徳島新聞「ぞめき」原稿 杉浦良
No.13 タイトル「今後の障害者福祉」
今年の十月十二日、厚生労働省から社会保障審議会に、今後の障害保健福祉施策について改革のグランドデザインがようやく示されました。
日本における障害者福祉は、敗戦後の昭和二十四年に身体障害者福祉法、昭和三十五年に知的障害者福祉法が施行された後、時代が大きく変わる中で、今まで根本的な改革がなされてきませんでした。(ただ精神保健福祉法は平成七年に施行され、ようやく日本にも、精神障害というカテゴリーが誕生したばかりですが)
今回の改革の基本的視点は①総合的、均一的な施策の確立②自立支援システムの確立③継続的制度の確立という三点が挙げられています。

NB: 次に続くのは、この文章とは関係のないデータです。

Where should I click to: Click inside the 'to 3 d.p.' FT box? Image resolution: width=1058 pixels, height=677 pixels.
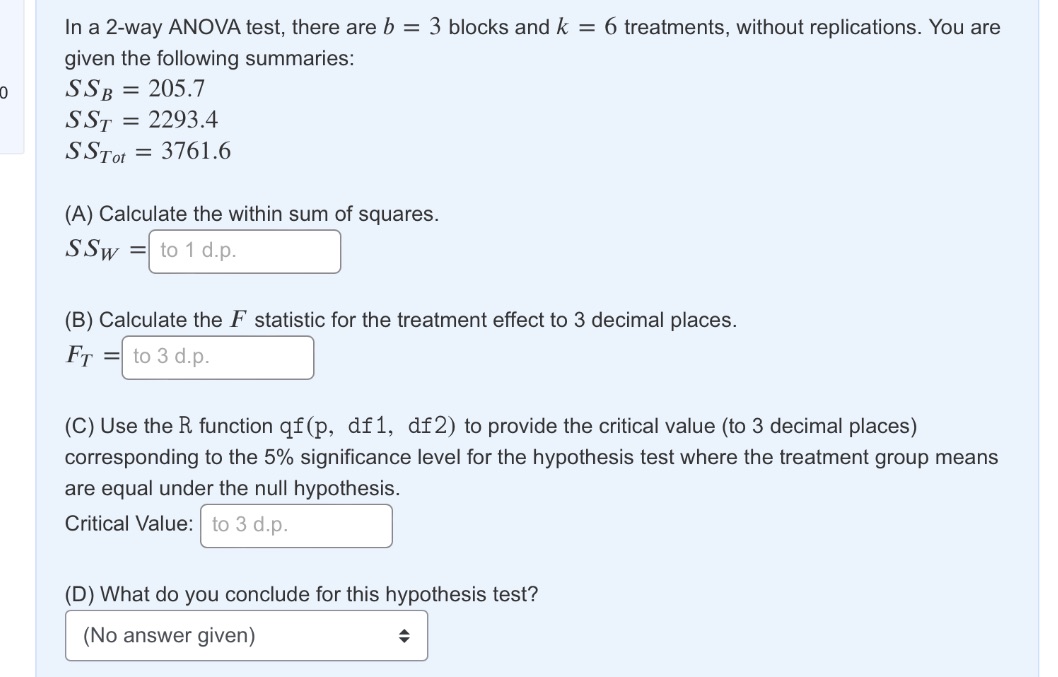[216, 357]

今まで三つに分かれていた福祉法を障害者福祉サービス法(仮称)に統合し、できるだけ身近なところで必要なサービスを受けながら暮らせる地域づくりを考える、保護の対象から障害者が、就労も含めてその人らしく自立して地域で暮らし、地域社会にも貢献できる仕組みづくりを考える、国民の信頼を得て安定的に運営できるようにより公平で、効率的な制度を考えるというものです。
そのまま読めば本当に素晴らしい改革と言えますが、その裏に今まで時代に合わない制度に振り回されてきた、大きな反省点も隠されています。
現行の細分化された障害者施設に見られる実態と理念の乖離(かいり)、法外施設として存在し続けた約六千カ所の障害者地域共同作業所、取り残された障害者と言われる難病患者、高機能自閉症、アスペルガー症候群などの存在、そして約七万二千人と発表された社会的入院(地域に受け入れられる場所がないので退院できない)を余儀なくされている方々の出現など、山積みされた問題がその改革の裏で横たわっています。
果たしてこの改革で、日本が新たな障害者福祉ビジョンを獲得できるのかはわかりません。ただ継ぎはぎだらけの障害者福祉施策ではもう駄目だ、という危機感が感じられました。